One of the clearest international law obligations is to respect the prohibition on the use of force in international relations – a bedrock principle of the international rule of law. It is difficult to see how our government can continue to soft-soap what the Russians are doing before the world’s eyes, by abstaining from critical votes at the United Nations to condemn such internationally unlawful action by Russia. Such conduct by our government is not only morally reprehensible, it’s also justiciable before our courts. If South Africa does not quickly reverse its position, the legal risks for it increase. For example, we know that Russia wants to claim into its territory the two separatist Ukrainian regions of the Donetsk People’s Republic and the Luhansk People’s Republic. But, as Wilmshurst points out: “International law (specifically Article 41(2) of the 2001 Draft Articles on State Responsibility which reflects customary international law) imposes obligations on states not to recognise situations resulting from the use of force. This includes the obligation not to recognise the independence of the two breakaway republics.”

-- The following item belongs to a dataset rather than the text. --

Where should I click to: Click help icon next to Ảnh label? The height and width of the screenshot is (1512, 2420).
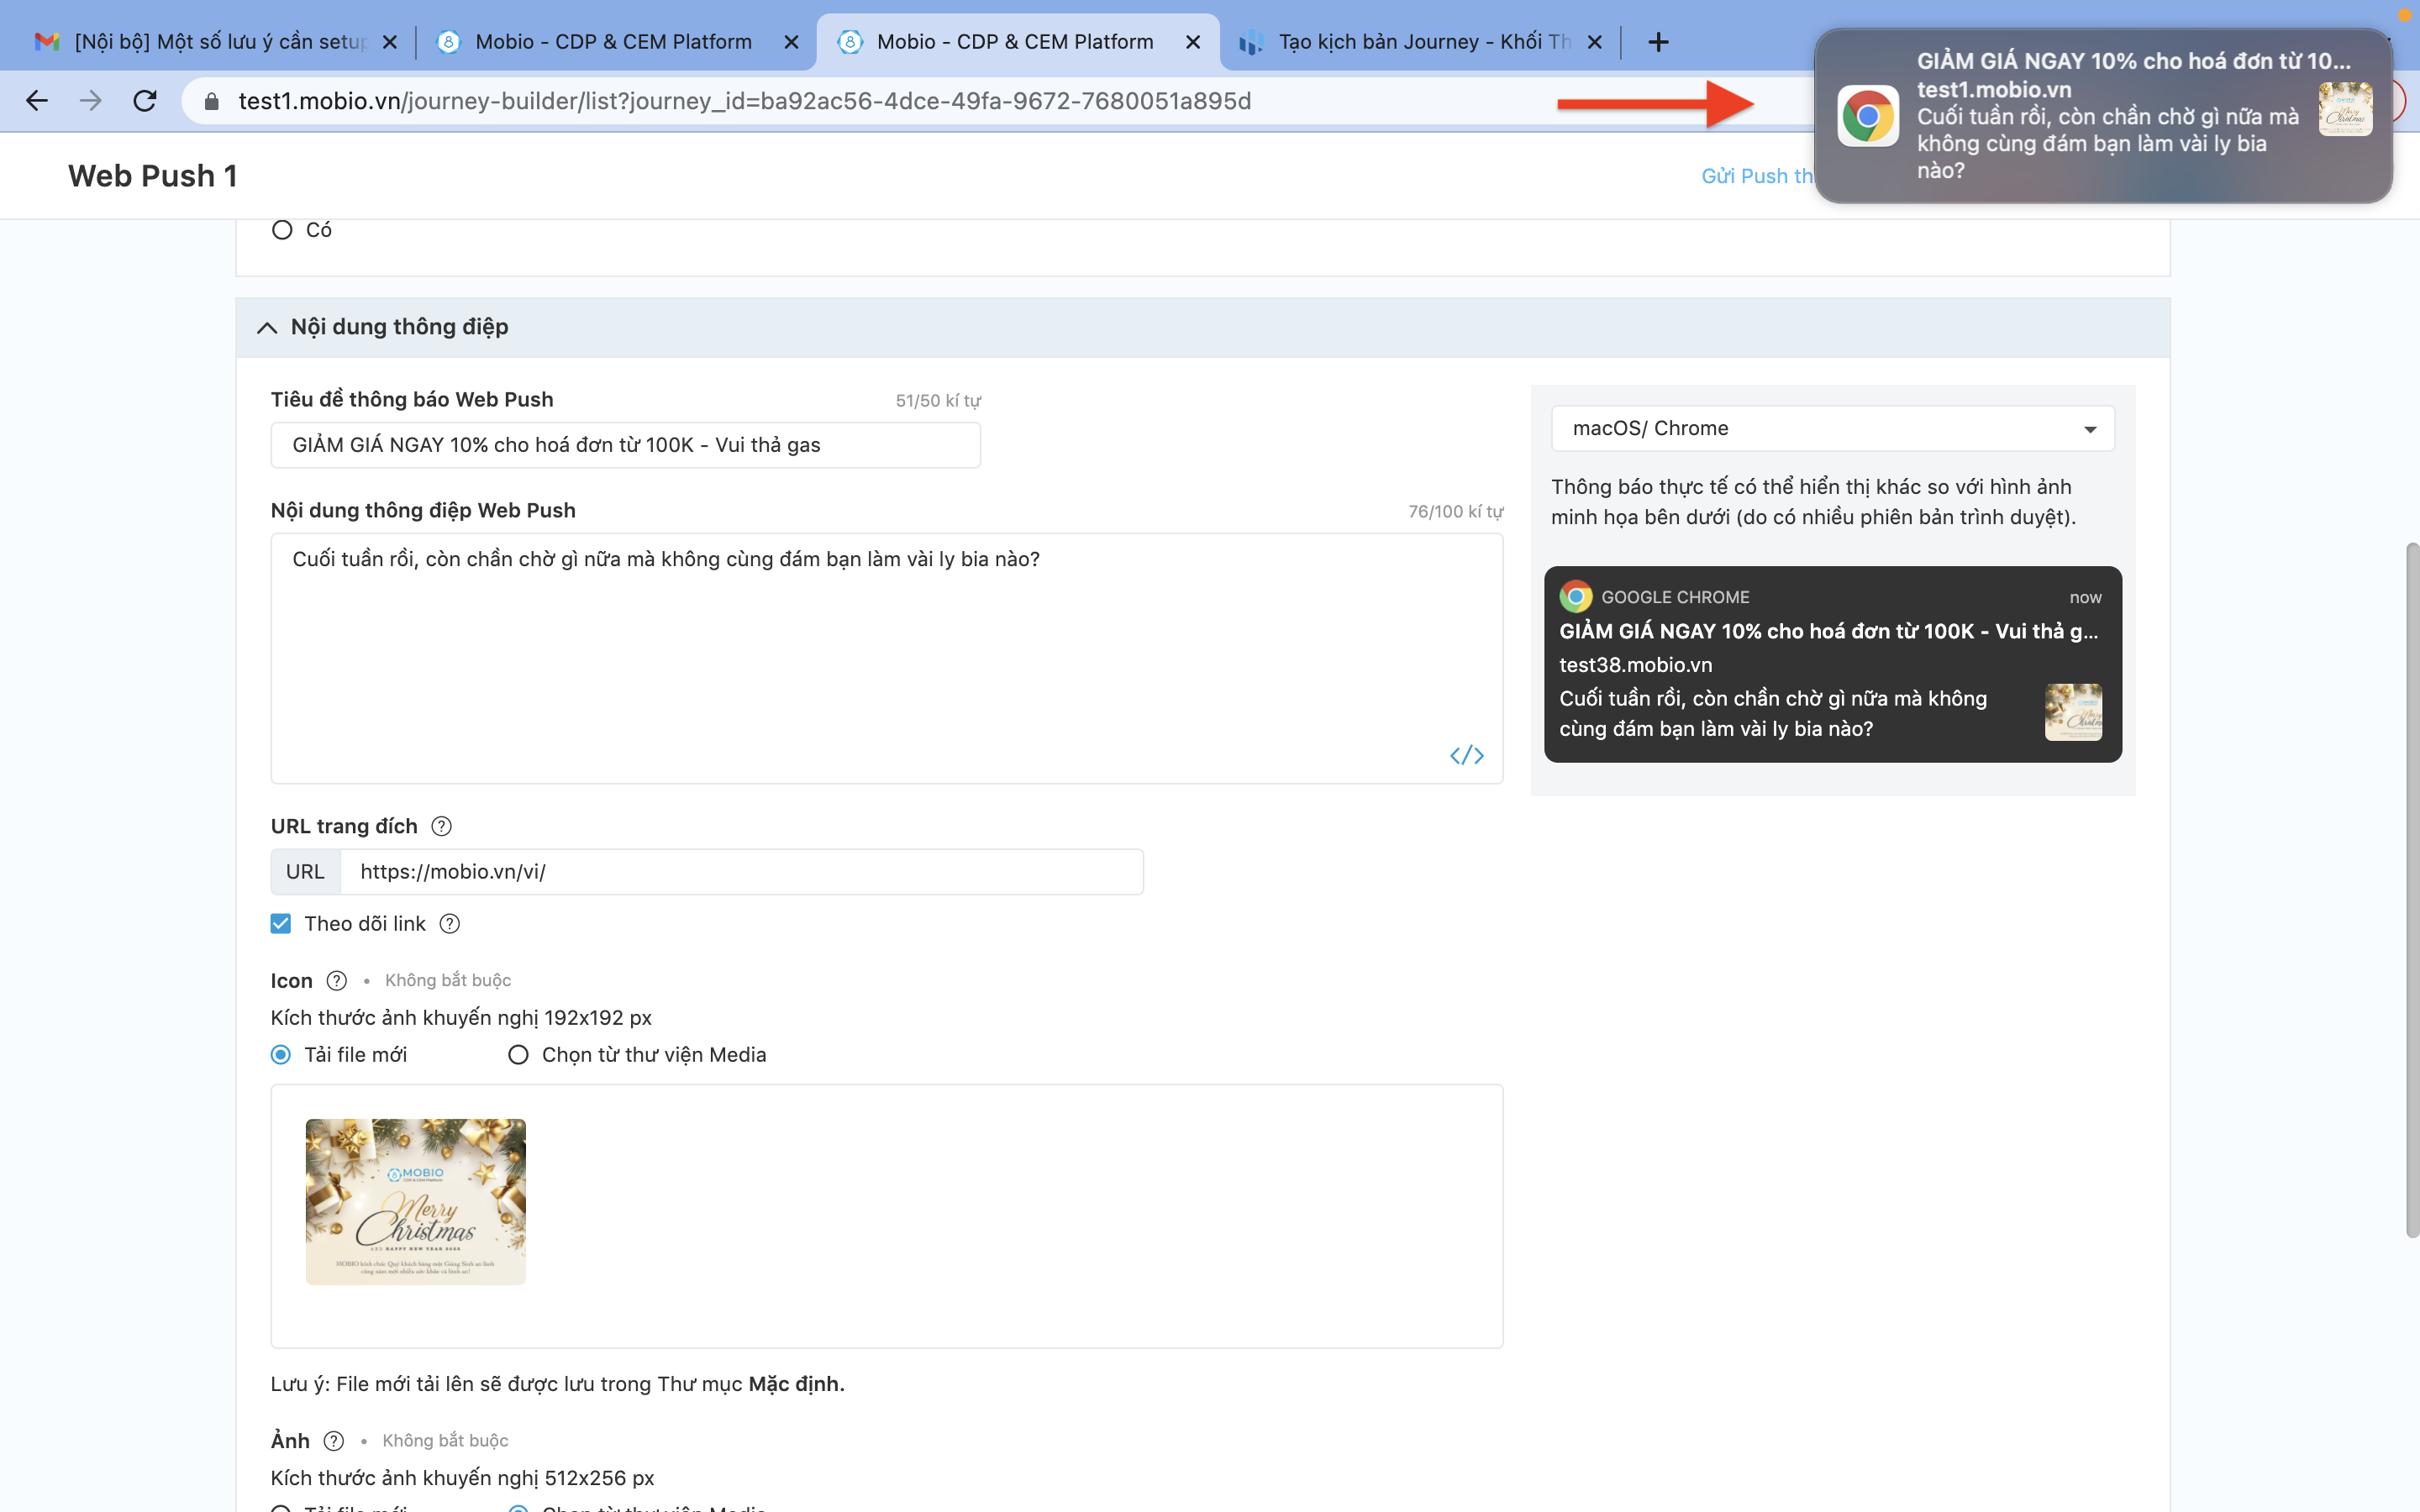click(x=334, y=1441)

So, as we race quickly towards the bloody result of Russia’s invasion, not only will questions be asked about whether states – and their voting at critical international institutions – aided and abetted or were complicit in Russian aggression and international crimes committed by its forces, but South Africa may soon confront the question of whether to recognise those breakaway “states”. As Malala has written, by its current decisions South Africa has already put itself on the wrong side of history. If it continues in this way, it may find that it has also put itself on the wrong side of both international and constitutional law. DM
Max du Plessis is Senior Counsel in Durban; Adjunct Professor, International Law and Constitutional Law, Nelson Mandela University and the University of Cape Town; Associate Tenant, Doughty Street Chambers, London). He writes in his own capacity.